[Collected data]
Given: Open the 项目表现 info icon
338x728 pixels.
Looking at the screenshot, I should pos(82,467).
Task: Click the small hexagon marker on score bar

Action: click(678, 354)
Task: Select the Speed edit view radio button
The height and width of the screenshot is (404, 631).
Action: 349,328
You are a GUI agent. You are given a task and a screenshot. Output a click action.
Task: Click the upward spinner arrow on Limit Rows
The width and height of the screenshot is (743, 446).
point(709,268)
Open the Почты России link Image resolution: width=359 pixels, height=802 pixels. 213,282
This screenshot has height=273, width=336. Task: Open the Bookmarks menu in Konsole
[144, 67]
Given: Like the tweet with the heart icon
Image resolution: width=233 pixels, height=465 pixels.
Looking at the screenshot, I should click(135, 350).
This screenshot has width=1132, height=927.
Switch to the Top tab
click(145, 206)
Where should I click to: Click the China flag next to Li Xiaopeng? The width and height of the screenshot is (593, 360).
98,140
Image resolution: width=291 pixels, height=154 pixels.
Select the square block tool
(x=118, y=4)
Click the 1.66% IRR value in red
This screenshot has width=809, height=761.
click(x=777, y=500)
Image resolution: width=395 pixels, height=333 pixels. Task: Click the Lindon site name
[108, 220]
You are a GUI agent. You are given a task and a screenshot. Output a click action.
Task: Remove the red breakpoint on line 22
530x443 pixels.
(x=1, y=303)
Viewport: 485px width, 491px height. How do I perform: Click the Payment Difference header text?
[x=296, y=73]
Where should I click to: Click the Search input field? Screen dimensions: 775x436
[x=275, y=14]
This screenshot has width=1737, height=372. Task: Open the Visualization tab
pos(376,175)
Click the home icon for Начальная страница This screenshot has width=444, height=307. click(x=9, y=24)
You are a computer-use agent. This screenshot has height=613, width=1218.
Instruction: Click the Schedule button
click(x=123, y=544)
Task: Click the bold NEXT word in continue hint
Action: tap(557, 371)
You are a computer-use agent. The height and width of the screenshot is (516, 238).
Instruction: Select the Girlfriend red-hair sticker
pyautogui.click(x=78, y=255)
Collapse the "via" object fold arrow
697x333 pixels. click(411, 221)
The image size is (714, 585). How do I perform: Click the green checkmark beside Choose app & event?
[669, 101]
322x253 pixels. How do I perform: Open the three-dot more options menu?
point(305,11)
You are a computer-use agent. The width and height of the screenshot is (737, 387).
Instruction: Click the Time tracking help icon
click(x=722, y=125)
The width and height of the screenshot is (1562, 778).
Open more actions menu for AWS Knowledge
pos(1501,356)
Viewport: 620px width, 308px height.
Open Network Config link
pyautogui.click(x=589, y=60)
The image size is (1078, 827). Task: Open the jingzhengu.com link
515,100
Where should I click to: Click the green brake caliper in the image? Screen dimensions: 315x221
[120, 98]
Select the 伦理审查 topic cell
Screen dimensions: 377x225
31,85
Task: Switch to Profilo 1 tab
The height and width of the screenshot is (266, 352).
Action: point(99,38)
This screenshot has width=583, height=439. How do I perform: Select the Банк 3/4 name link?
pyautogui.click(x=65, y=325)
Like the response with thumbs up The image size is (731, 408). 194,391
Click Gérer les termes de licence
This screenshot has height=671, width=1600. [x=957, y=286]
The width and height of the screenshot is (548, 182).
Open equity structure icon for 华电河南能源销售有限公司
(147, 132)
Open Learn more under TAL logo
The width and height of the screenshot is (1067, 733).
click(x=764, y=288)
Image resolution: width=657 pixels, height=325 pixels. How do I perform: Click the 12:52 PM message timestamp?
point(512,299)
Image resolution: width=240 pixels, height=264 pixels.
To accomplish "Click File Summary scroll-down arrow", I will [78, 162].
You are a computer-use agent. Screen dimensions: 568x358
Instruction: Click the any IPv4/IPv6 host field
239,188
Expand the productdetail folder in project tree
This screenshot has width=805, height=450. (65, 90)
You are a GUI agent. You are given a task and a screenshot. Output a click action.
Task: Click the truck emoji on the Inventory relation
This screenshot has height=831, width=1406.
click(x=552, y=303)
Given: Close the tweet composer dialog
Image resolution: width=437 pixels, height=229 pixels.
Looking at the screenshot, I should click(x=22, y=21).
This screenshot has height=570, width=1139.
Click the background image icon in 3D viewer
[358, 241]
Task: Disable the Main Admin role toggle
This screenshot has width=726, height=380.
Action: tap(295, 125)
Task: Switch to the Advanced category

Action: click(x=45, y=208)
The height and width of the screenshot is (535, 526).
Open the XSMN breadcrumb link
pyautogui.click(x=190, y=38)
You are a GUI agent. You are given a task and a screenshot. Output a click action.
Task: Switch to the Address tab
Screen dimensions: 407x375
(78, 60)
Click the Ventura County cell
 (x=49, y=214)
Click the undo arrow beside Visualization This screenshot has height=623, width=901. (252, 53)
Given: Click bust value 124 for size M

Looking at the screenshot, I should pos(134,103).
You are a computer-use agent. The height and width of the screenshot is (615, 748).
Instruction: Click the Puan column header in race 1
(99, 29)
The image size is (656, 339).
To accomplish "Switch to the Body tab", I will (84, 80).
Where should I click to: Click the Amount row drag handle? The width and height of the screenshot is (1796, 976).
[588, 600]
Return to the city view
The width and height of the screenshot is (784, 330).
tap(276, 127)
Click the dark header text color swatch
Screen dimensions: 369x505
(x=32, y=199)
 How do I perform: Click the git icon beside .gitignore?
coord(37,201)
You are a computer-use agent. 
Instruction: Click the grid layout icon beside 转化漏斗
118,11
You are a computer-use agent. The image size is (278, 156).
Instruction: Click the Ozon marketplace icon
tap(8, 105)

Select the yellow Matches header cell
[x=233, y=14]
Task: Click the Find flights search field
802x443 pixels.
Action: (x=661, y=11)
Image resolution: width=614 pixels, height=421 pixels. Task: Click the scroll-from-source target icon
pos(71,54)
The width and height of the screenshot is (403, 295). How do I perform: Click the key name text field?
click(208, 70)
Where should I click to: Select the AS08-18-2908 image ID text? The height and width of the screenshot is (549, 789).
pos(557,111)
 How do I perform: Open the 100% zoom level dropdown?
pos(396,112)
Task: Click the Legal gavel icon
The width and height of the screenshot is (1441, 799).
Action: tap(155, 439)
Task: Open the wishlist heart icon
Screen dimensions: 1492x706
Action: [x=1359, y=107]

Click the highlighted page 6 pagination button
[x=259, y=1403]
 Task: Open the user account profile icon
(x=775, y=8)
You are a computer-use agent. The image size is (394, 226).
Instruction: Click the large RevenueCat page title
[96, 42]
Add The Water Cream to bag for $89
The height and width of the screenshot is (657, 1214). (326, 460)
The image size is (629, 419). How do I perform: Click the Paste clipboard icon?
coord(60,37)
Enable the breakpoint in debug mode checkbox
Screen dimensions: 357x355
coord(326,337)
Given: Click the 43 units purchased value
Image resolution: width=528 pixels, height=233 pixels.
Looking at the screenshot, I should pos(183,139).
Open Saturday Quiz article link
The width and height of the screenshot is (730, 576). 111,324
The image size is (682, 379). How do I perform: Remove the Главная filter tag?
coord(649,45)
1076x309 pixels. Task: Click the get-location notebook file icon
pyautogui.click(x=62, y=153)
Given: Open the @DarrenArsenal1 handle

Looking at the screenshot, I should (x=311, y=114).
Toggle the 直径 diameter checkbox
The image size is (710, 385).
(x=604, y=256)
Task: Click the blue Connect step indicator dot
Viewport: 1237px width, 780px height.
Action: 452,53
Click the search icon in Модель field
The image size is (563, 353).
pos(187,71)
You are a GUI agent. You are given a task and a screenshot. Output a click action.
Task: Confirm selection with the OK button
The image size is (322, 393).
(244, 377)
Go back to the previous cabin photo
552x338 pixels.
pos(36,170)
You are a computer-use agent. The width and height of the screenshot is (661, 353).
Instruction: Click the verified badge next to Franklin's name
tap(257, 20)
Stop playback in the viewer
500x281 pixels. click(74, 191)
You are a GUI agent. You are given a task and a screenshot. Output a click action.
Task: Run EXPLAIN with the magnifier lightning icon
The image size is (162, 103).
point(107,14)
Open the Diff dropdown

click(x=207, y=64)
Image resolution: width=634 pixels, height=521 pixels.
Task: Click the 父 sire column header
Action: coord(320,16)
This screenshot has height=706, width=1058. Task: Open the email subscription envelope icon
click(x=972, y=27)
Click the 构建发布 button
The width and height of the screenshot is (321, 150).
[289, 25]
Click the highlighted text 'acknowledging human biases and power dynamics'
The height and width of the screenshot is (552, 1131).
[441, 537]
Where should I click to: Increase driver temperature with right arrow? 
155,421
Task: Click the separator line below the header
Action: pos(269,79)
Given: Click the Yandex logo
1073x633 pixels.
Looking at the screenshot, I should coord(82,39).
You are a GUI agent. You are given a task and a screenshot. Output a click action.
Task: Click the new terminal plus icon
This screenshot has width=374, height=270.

WHAT TO WORK ON:
Scan the data, and report each line that uses the word "tweet".

OUTPUT FOR THIS EXERCISE:
Given: Like the tweet with the heart icon
Given: Close the tweet composer dialog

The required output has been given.